# F1 vs F2 for allergic owner. Does it matter?



## AccidentalCheerMom (Mar 11, 2015)

Hi everyone! I'm new to this forum (and the to the world of cockapoos) and have A LOT of questions!

When I was a girl a had pretty bad allergic reactions to dogs and other animals. Fortunately I haven't had an allergic reaction to any dog in may years. I've read conflicting information on the benefit of getting an F1 over an F2 (I've read the reverse also).

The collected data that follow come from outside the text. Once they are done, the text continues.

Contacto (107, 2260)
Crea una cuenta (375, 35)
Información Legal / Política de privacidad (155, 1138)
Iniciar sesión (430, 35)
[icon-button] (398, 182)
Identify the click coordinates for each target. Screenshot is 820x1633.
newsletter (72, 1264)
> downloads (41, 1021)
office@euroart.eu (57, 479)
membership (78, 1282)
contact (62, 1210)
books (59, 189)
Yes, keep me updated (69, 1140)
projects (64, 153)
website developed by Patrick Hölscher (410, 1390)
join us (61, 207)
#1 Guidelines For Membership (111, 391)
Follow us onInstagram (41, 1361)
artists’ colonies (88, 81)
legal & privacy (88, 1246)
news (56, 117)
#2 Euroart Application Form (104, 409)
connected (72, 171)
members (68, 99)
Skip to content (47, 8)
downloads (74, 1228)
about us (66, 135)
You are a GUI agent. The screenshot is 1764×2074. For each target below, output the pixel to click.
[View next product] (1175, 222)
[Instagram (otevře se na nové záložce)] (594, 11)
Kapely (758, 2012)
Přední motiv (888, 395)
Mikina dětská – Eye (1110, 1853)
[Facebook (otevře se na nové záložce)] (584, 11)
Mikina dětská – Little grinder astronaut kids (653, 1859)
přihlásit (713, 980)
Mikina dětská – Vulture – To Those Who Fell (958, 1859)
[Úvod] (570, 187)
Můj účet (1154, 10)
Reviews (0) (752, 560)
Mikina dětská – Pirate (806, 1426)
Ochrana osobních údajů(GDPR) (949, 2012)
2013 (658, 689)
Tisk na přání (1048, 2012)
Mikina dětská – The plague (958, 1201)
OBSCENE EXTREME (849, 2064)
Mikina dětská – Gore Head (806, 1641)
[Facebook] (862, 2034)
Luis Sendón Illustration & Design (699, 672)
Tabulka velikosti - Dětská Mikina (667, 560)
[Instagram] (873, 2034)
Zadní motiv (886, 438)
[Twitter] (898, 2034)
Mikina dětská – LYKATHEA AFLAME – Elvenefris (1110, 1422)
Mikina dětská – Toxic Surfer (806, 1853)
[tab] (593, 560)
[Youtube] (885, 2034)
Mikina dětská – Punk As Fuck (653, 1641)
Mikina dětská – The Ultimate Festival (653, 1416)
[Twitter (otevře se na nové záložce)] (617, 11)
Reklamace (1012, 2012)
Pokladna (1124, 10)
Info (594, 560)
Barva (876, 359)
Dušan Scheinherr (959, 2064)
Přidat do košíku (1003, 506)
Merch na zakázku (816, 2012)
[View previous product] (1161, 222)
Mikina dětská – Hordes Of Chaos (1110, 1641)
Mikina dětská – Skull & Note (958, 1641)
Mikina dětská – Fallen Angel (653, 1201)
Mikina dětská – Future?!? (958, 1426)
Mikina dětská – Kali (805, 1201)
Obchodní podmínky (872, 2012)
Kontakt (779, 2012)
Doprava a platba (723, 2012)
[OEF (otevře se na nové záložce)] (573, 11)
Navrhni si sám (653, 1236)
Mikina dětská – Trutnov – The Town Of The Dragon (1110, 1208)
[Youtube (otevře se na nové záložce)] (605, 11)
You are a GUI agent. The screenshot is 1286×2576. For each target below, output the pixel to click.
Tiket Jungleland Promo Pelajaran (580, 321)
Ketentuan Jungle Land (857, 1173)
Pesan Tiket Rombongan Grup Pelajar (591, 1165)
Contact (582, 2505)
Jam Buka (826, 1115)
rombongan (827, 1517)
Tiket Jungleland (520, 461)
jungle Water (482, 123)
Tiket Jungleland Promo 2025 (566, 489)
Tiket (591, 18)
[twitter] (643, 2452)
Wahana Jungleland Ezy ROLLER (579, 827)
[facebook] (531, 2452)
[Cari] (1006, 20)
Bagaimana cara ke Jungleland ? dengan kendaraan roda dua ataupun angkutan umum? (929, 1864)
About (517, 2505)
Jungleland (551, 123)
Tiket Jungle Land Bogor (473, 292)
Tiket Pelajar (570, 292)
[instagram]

What would your suggestion be? I've never owned a dog and am a little overwhelmed (but still excited)! Any information and advice you can offer will be greatly appreciated!!

Thank you!


----------



## fairlie (Sep 7, 2013)

Zero advice from here about allergies and F whatevers. I just wanted to say welcome and to fasten your seatbelt because you have a whole lot of fun ahead of you. They are fabulous dogs.


----------



## wellerfeller (Jul 12, 2011)

Hi in general F1s have the more predictable low shedding coat BUT there are no hard and fast rules. My own dog is low shedding however his litter brother sheds a lot!
You may be lucky and not react to a cockapoo but this allergy may not appear until the pup gets its adult coat at about 8/9 months. Are you only reactive to fur or could it be saliva, dander etc?
I would always say to err on the side of caution as rehoming a puppy after a while because you cannot live with your reactions is unfair on everyone involved. If it is just fur you react to then perhaps choose a non shedding breed as this is the only way you will know for sure that any pup you get will not moult.


----------